The Food Dudes initiative has suffered from poor backing despite excellent credentials, according to its creator.

Tracey Anthony, Food Dudes strategy business development manager at Bangor University, claimed Food Dudes was responsible for a “200 per cent increase in fruit and vegetable consumption” in some schools at the Catering in the Public Sector conference in London last week.

A number of reports have questioned why the Food Dudes scheme is not in every classroom in the UK. Royal College of General Practitioners president Professor Steve Field pointed the blame at parents, politicians and the lack of funding and devotion given to such projects by central government.

The Food Dudes initiative has now reached 120 schools across the UK and further afield to schools in the US.

Thousands of schoolchildren aged between two and 11 in the UK, Ireland and California are now participating in the programme to encourage children in the US to consume more fresh produce, created by Professor Fergus Lowe of Bangor University.

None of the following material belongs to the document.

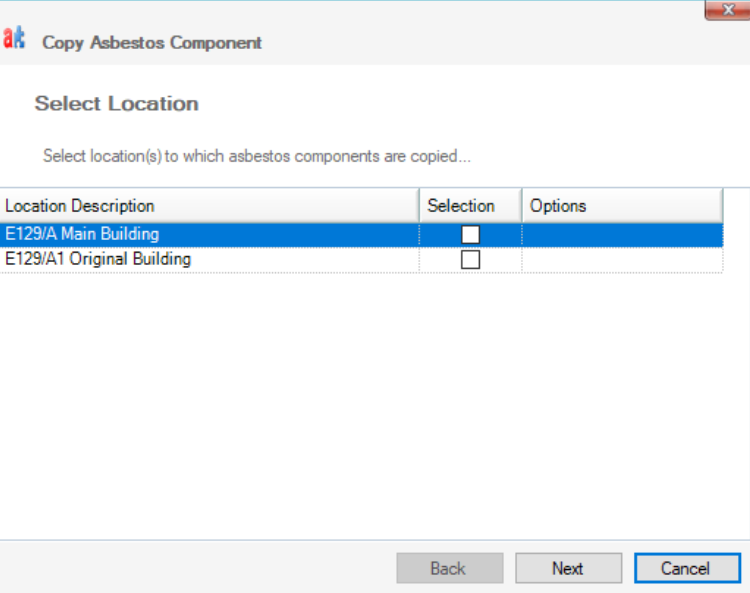The image size is (750, 593).
Task: Click divider between Selection and Options headers
Action: pyautogui.click(x=521, y=206)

Asda’s external affairs director Paul Kelly also lamented the apparent apathy towards nutrition at the conference. He said: “Food is not high enough on the government agenda and the cabinet committee on food has stood down.”

Kelly insists that the situation is unfair given the number of people employed in the UK food industry.

Lowe believes if more schools and local authorities are to take up the scheme, more has to be done by food companies and the fresh produce sector in general. He said a lack of co-operation by major supermarkets has only served as a stumbling block to the nationwide expansion of Food Dudes.